> RECORDS FOR THIS TASK:
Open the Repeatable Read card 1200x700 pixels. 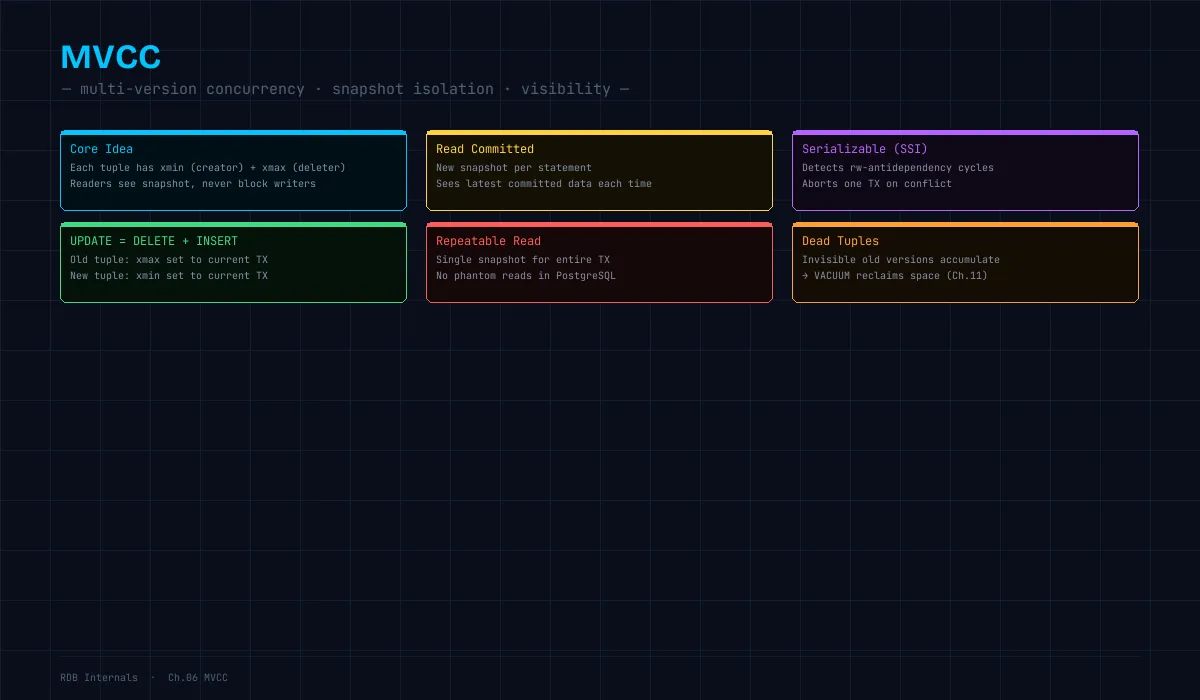(599, 262)
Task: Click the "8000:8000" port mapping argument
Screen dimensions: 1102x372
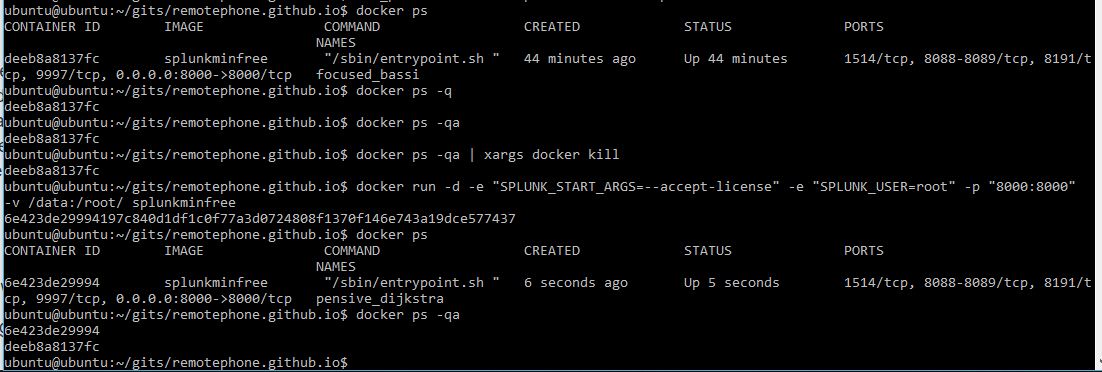Action: [x=1033, y=187]
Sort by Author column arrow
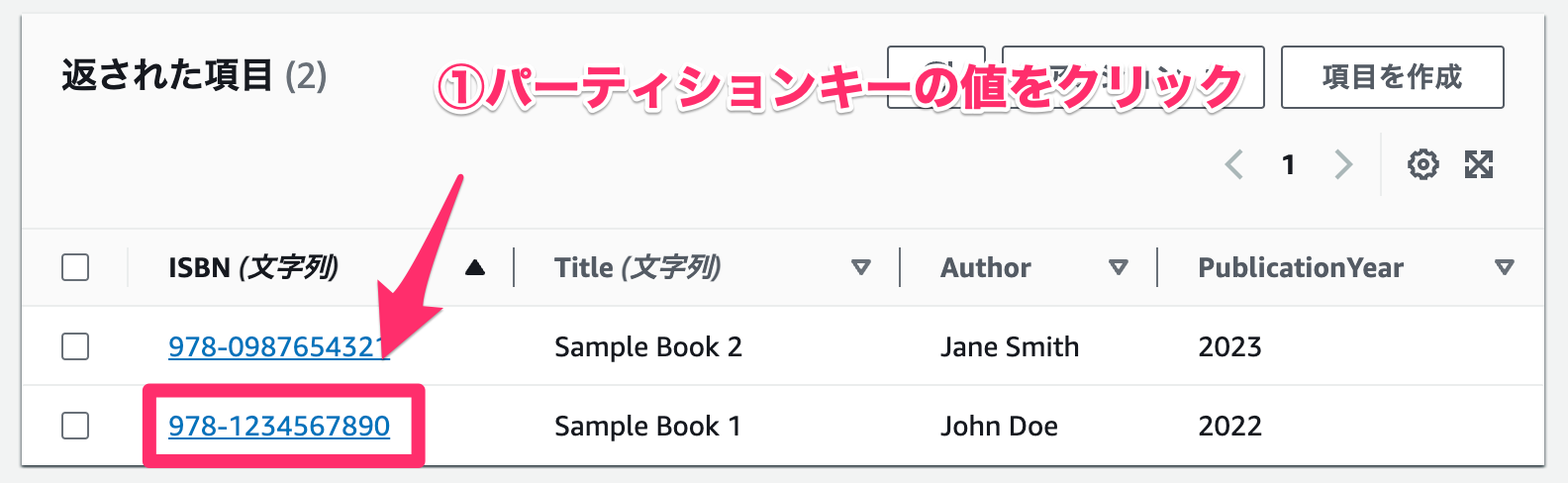 1119,267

> YOUR INSTRUCTIONS: For this copy, leave pictures out and reproduce the lines from the one bearing "Screen dimensions: 1102x372" through the final line of the listing above, both ends included.

> FINISHED TASK:
Screen dimensions: 1102x372
Action: [x=1033, y=187]
Sort by Author column arrow
 1119,267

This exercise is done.